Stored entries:

◆ ◆ ◆ ◆

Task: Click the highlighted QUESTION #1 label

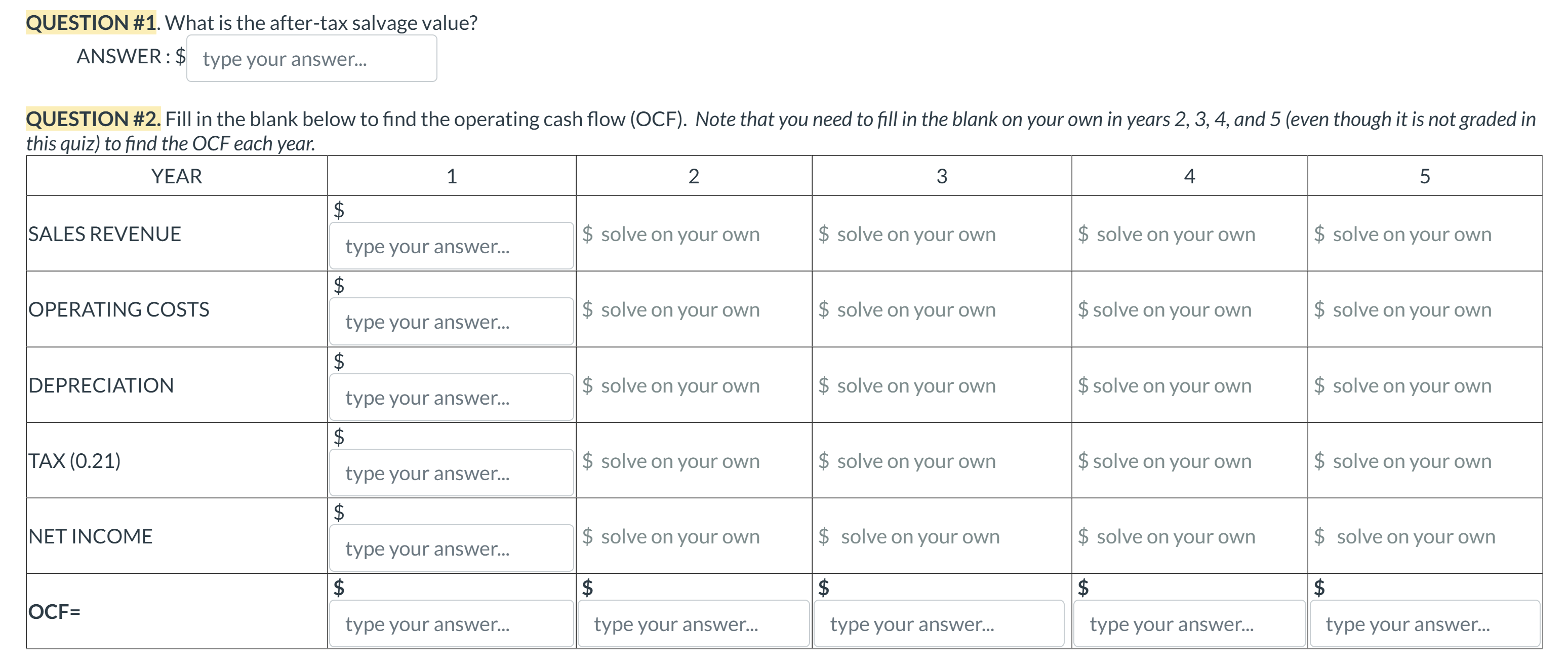Action: coord(91,22)
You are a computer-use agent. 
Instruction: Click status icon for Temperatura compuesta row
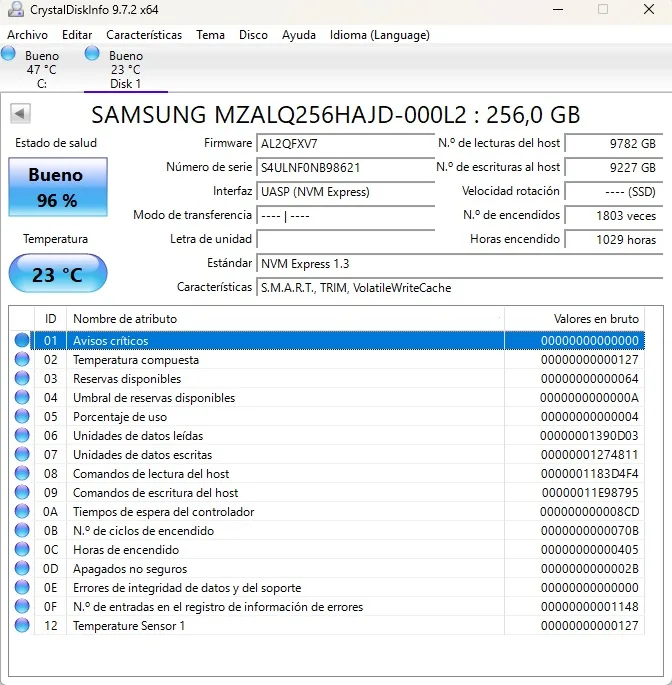(22, 360)
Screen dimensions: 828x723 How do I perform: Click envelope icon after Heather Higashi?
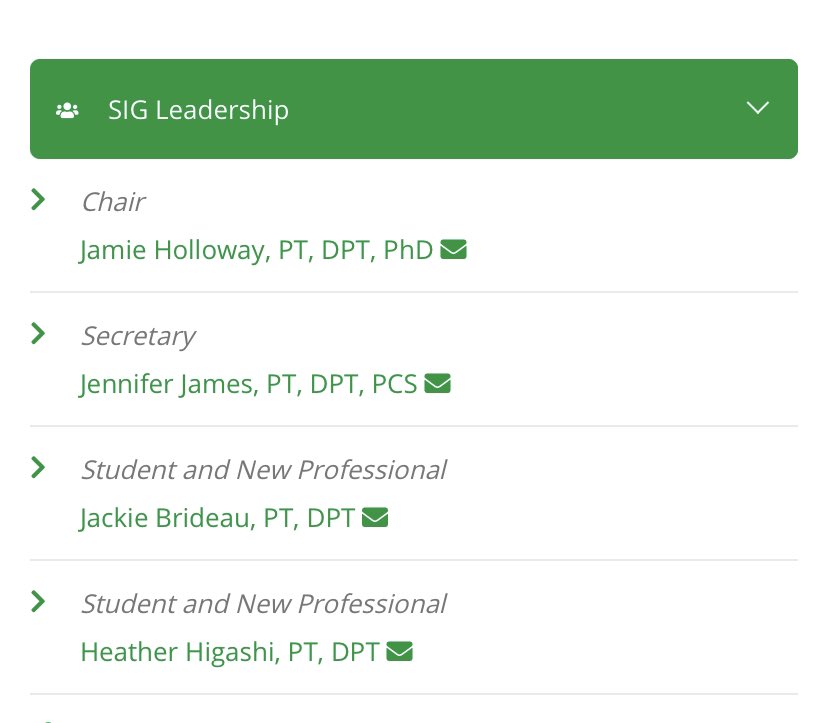(399, 651)
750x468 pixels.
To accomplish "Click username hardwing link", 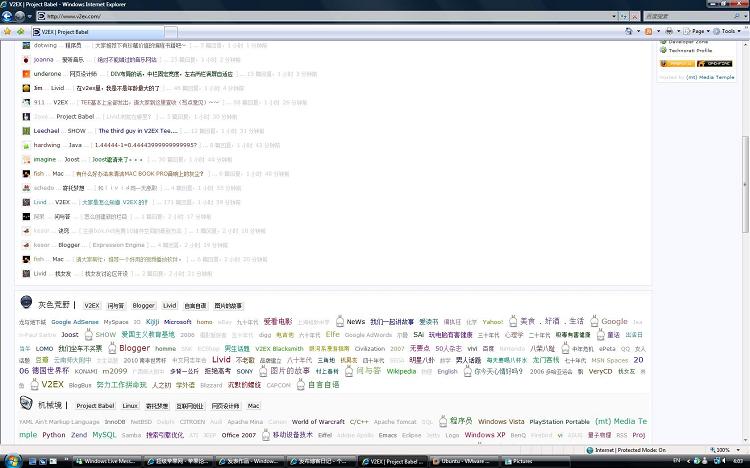I will [47, 145].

◆ ◆ ◆ ◆

WHAT IS EXPECTED: Exactly the lines from the top of the entries through the line with "750x468 pixels.", inclusive, must be given again, with every picture omitted.

RESULT FOR THIS EXERCISE:
Task: Click the highlighted QUESTION #1 label

Action: coord(91,22)
You are a computer-use agent. 
Instruction: Click status icon for Temperatura compuesta row
(22, 360)
Screen dimensions: 828x723 How do I perform: Click envelope icon after Heather Higashi?
(399, 651)
750x468 pixels.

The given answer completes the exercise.